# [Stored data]
>>>>>

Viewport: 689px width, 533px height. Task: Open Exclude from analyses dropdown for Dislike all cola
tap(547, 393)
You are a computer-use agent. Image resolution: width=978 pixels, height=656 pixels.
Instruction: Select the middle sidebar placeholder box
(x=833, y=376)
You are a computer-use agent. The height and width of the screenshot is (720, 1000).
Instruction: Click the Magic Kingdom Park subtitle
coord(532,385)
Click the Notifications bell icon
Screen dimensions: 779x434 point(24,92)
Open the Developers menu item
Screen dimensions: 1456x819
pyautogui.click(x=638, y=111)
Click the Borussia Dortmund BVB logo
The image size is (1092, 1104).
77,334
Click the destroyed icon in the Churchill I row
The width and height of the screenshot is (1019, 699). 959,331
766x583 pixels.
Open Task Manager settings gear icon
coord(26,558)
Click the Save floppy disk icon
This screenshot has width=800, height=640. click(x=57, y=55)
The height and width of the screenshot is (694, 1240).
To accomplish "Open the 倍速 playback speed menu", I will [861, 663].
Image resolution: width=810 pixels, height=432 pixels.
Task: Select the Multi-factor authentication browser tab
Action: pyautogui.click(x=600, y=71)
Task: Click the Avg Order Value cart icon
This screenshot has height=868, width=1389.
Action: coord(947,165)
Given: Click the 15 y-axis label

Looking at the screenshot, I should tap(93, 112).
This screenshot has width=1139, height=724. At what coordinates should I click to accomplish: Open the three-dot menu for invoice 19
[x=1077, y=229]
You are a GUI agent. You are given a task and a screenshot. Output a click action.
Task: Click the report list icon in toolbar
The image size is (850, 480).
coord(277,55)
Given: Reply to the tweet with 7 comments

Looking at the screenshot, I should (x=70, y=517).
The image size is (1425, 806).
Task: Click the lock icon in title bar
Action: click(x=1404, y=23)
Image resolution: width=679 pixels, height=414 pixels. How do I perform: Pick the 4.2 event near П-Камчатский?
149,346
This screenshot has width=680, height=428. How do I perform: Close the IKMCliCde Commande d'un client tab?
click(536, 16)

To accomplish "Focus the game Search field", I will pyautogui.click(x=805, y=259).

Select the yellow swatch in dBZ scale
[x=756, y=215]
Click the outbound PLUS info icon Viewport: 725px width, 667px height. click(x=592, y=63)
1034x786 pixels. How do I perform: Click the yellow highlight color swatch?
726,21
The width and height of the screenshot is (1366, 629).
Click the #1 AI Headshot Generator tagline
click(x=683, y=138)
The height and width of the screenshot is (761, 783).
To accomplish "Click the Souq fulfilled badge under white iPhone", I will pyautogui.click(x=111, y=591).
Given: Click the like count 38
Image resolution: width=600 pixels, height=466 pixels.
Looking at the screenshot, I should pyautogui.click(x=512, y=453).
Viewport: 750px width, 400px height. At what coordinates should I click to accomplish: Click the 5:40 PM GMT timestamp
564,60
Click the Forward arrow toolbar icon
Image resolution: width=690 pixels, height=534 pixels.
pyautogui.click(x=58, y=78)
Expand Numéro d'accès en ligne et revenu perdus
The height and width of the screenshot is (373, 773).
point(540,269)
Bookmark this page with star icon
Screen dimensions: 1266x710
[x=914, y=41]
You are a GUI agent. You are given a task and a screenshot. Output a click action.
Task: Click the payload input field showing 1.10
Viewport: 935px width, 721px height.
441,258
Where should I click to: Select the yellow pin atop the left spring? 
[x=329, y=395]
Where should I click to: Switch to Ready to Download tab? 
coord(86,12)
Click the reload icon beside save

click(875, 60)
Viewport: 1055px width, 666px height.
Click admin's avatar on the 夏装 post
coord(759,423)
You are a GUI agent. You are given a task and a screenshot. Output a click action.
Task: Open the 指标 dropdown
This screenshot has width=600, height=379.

<<<<<

# [Task goal]
In the data above, find the line with "Click the Save floppy disk icon" and the line with "Task: Click the report list icon in toolbar". Retype both, plus every line between them, exactly.

# [Solution to this task]
Click the Save floppy disk icon
This screenshot has width=800, height=640. click(x=57, y=55)
The height and width of the screenshot is (694, 1240).
To accomplish "Open the 倍速 playback speed menu", I will [861, 663].
Image resolution: width=810 pixels, height=432 pixels.
Task: Select the Multi-factor authentication browser tab
Action: pyautogui.click(x=600, y=71)
Task: Click the Avg Order Value cart icon
This screenshot has height=868, width=1389.
Action: coord(947,165)
Given: Click the 15 y-axis label

Looking at the screenshot, I should tap(93, 112).
This screenshot has width=1139, height=724. At what coordinates should I click to accomplish: Open the three-dot menu for invoice 19
[x=1077, y=229]
You are a GUI agent. You are given a task and a screenshot. Output a click action.
Task: Click the report list icon in toolbar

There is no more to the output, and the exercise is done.